Malware Domain List

Malware Related => Malicious Domains => Topic started by: Winston Smith on June 04, 2009, 05:21:14 pm

Title: Gumblar Drop sites grizimvozim.name and ShopVideoSchools.cn
Post by: Winston Smith on June 04, 2009, 05:21:14 pm

Systems began calling out to grizimvozim.name and ShopVideoSchools.cn after visiting Gumblar site 78.109.29.112

hxxp://ShopVideoSchools.cn/v3/index.php and hxxp://grizimvozim.name/main.php accessed at one hour intervals following infection.
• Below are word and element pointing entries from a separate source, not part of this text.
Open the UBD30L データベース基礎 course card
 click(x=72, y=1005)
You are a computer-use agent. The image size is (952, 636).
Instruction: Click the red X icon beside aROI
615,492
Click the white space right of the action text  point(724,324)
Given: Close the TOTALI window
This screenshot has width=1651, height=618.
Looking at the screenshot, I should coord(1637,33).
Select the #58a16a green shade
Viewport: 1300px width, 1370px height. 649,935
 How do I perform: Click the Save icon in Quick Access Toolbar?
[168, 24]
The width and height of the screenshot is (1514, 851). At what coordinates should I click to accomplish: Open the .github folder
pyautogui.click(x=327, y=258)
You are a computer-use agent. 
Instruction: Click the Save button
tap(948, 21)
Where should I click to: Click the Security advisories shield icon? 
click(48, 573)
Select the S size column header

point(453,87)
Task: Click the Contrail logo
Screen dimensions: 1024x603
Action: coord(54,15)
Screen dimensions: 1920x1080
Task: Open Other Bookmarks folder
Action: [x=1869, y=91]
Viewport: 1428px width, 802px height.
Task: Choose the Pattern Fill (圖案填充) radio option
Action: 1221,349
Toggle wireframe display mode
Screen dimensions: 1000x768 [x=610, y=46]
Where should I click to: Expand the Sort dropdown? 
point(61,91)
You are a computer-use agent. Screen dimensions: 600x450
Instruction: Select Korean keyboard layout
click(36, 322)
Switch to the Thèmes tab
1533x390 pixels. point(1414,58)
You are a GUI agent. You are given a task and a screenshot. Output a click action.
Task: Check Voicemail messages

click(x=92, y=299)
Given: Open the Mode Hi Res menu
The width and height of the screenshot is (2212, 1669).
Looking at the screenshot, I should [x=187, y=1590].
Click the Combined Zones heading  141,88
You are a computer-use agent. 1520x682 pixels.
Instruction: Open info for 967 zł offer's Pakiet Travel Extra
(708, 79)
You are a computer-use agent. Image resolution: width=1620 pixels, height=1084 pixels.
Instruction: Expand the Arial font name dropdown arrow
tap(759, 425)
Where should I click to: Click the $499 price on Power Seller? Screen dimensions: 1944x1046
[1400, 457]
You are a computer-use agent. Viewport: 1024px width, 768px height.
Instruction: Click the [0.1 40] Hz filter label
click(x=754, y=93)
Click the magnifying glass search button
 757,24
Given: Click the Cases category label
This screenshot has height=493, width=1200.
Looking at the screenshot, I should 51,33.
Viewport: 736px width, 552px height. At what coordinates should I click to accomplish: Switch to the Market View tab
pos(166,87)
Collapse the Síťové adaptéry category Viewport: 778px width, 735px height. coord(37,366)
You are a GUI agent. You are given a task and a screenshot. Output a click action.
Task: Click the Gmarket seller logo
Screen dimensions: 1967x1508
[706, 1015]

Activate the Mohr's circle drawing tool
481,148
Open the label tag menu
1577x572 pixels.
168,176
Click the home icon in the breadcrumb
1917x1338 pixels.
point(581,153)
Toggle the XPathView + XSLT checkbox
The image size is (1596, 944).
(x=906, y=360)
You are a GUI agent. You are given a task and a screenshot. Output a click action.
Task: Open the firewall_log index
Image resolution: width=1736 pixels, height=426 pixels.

Title: Re: Gumblar Drop sites grizimvozim.name and ShopVideoSchools.cn
Post by: redwolfe_98 on June 05, 2009, 04:27:58 am

interestingly, "grizimvozim.name" resolves to ip address 21.53.74.215:

21.0.0.0 - 21.255.255.255; DoD Network Information Center

i suppose that "DoD" is U.S. "department of defense", especially considering that their contact information is "HOSTMASTER@nic.mil"..

Title: Re: Gumblar Drop sites grizimvozim.name and ShopVideoSchools.cn
Post by: esh on June 08, 2009, 01:33:26 pm

I sent grizimvozim.name to bluecoat on 5/28 to be added to their malware category.

If you are seeing it, it is a botnet (well you knew that much), they are utilizing grizimvozim.name subdomains (ww1, ww2, etc...) for their C&C.